**WHAT TO PRODUCE:** Copy the lines of the material below verbatim, starting from the line containing "Where should I click to: Switch to the Ραντεβού" up to and including the line containing "Action: tap(1772, 41)".

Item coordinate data
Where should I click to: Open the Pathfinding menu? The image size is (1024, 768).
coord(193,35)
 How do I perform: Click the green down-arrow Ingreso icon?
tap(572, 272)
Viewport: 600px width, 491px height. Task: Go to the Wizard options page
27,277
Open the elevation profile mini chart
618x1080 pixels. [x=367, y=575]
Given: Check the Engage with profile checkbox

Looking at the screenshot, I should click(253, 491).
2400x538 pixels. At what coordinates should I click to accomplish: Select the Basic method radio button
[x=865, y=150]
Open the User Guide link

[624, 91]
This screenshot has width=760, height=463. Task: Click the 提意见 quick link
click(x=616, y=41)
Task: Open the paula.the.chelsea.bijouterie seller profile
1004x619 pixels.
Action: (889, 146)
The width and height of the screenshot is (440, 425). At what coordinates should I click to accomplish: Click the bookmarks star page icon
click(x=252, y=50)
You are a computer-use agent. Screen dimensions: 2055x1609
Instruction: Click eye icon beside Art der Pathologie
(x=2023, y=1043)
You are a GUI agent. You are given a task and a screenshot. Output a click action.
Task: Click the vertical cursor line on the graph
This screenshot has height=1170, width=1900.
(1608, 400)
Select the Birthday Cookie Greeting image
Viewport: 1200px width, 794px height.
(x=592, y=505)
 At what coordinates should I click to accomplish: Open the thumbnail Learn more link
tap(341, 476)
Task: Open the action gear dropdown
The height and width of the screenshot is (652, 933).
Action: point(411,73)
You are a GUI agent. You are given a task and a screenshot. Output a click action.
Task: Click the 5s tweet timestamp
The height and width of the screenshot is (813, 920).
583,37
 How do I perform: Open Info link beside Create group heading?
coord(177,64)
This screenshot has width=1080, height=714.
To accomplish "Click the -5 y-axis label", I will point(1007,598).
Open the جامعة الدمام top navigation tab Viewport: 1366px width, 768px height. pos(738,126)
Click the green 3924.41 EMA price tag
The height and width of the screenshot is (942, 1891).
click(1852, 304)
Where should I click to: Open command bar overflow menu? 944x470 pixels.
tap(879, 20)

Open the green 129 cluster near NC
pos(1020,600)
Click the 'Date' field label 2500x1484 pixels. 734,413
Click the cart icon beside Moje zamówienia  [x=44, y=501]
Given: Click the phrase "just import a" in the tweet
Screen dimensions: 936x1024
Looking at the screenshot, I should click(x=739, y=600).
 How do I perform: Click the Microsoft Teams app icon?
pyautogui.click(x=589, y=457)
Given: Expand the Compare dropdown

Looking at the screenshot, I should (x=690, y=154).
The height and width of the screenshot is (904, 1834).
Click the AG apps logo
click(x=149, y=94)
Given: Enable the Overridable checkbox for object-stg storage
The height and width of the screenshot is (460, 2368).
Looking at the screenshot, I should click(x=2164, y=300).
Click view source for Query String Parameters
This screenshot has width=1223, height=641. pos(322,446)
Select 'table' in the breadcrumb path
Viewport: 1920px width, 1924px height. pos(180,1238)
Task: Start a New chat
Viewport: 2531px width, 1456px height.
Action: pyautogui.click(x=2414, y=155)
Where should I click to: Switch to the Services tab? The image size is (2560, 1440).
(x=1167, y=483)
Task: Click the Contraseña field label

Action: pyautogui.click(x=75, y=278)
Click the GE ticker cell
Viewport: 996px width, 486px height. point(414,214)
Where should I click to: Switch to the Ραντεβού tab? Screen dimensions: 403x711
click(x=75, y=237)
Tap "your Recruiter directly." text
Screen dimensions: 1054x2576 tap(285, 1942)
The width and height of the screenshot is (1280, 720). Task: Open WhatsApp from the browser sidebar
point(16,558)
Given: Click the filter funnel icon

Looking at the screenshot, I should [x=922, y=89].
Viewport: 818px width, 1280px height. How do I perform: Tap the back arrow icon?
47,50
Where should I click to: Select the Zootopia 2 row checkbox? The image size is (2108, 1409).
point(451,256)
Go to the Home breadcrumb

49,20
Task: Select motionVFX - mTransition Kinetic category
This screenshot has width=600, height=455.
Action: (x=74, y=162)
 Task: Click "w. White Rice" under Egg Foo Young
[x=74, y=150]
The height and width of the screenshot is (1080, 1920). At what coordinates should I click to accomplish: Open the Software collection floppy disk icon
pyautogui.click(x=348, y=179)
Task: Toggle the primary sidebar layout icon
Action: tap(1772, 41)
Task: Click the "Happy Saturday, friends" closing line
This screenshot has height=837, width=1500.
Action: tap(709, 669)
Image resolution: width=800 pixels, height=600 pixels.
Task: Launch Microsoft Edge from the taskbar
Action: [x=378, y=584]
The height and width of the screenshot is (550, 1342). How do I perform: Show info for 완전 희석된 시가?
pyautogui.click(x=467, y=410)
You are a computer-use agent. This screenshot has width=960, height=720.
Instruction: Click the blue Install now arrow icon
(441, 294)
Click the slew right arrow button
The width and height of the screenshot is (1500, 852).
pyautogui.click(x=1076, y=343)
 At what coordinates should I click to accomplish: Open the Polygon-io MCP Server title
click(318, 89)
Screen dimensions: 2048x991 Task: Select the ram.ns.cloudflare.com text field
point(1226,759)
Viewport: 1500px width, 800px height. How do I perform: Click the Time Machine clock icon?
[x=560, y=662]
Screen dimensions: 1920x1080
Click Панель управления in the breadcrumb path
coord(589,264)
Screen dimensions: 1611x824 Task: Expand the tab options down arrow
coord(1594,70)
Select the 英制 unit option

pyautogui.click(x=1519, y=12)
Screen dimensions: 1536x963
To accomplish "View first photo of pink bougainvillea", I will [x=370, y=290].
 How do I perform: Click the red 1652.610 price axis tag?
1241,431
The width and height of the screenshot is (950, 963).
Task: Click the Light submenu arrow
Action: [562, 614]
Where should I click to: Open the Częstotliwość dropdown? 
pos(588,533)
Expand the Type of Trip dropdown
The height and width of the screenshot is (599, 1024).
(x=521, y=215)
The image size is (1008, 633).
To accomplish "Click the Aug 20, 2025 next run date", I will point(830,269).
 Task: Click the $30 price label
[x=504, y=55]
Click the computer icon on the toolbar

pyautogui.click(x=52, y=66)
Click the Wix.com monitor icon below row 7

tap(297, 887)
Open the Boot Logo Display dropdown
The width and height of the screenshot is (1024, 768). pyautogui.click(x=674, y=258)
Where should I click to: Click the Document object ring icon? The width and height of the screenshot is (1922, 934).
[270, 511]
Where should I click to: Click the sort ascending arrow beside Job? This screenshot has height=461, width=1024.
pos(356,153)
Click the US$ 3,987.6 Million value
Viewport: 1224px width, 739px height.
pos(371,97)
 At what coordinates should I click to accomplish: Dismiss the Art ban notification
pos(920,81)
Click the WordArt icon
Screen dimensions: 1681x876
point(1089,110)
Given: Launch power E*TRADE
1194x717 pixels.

**PROBLEM SOLUTION:**
Where should I click to: Switch to the Ραντεβού tab? Screen dimensions: 403x711
click(x=75, y=237)
Tap "your Recruiter directly." text
Screen dimensions: 1054x2576 tap(285, 1942)
The width and height of the screenshot is (1280, 720). Task: Open WhatsApp from the browser sidebar
point(16,558)
Given: Click the filter funnel icon

Looking at the screenshot, I should [x=922, y=89].
Viewport: 818px width, 1280px height. How do I perform: Tap the back arrow icon?
47,50
Where should I click to: Select the Zootopia 2 row checkbox? The image size is (2108, 1409).
point(451,256)
Go to the Home breadcrumb

49,20
Task: Select motionVFX - mTransition Kinetic category
This screenshot has width=600, height=455.
Action: (x=74, y=162)
 Task: Click "w. White Rice" under Egg Foo Young
[x=74, y=150]
The height and width of the screenshot is (1080, 1920). At what coordinates should I click to accomplish: Open the Software collection floppy disk icon
pyautogui.click(x=348, y=179)
Task: Toggle the primary sidebar layout icon
Action: tap(1772, 41)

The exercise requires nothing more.